Input rows.

((

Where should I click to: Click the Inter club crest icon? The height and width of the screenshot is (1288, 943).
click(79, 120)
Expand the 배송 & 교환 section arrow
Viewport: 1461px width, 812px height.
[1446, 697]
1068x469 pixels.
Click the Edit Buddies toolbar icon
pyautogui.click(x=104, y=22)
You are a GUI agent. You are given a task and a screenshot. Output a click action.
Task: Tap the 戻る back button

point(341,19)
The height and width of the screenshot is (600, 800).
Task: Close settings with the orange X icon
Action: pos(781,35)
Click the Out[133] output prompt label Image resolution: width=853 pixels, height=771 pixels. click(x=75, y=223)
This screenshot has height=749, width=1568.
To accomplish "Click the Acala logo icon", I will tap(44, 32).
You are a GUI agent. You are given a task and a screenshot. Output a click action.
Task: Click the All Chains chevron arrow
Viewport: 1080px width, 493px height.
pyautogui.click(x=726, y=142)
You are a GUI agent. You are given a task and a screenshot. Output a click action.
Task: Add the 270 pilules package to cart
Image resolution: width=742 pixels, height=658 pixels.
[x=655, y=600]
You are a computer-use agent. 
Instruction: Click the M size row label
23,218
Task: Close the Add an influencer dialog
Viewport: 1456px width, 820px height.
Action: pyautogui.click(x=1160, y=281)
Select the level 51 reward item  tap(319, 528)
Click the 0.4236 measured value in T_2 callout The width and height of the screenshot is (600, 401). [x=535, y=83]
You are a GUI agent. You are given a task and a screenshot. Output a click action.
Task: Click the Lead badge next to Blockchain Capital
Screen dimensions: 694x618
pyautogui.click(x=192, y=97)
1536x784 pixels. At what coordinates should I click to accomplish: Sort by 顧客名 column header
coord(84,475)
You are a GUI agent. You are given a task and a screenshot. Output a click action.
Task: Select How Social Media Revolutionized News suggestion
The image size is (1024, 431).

))

Short problem.
Return every line of the data above unchanged, from the first line to the last.

Written answer.
Where should I click to: Click the Inter club crest icon? The height and width of the screenshot is (1288, 943).
click(79, 120)
Expand the 배송 & 교환 section arrow
Viewport: 1461px width, 812px height.
[1446, 697]
1068x469 pixels.
Click the Edit Buddies toolbar icon
pyautogui.click(x=104, y=22)
You are a GUI agent. You are given a task and a screenshot. Output a click action.
Task: Tap the 戻る back button

point(341,19)
The height and width of the screenshot is (600, 800).
Task: Close settings with the orange X icon
Action: pos(781,35)
Click the Out[133] output prompt label Image resolution: width=853 pixels, height=771 pixels. click(x=75, y=223)
This screenshot has height=749, width=1568.
To accomplish "Click the Acala logo icon", I will tap(44, 32).
You are a GUI agent. You are given a task and a screenshot. Output a click action.
Task: Click the All Chains chevron arrow
Viewport: 1080px width, 493px height.
pyautogui.click(x=726, y=142)
You are a GUI agent. You are given a task and a screenshot. Output a click action.
Task: Add the 270 pilules package to cart
Image resolution: width=742 pixels, height=658 pixels.
[x=655, y=600]
You are a computer-use agent. 
Instruction: Click the M size row label
23,218
Task: Close the Add an influencer dialog
Viewport: 1456px width, 820px height.
Action: pyautogui.click(x=1160, y=281)
Select the level 51 reward item  tap(319, 528)
Click the 0.4236 measured value in T_2 callout The width and height of the screenshot is (600, 401). [x=535, y=83]
You are a GUI agent. You are given a task and a screenshot. Output a click action.
Task: Click the Lead badge next to Blockchain Capital
Screen dimensions: 694x618
pyautogui.click(x=192, y=97)
1536x784 pixels. At what coordinates should I click to accomplish: Sort by 顧客名 column header
coord(84,475)
You are a GUI agent. You are given a task and a screenshot. Output a click action.
Task: Select How Social Media Revolutionized News suggestion
The image size is (1024, 431).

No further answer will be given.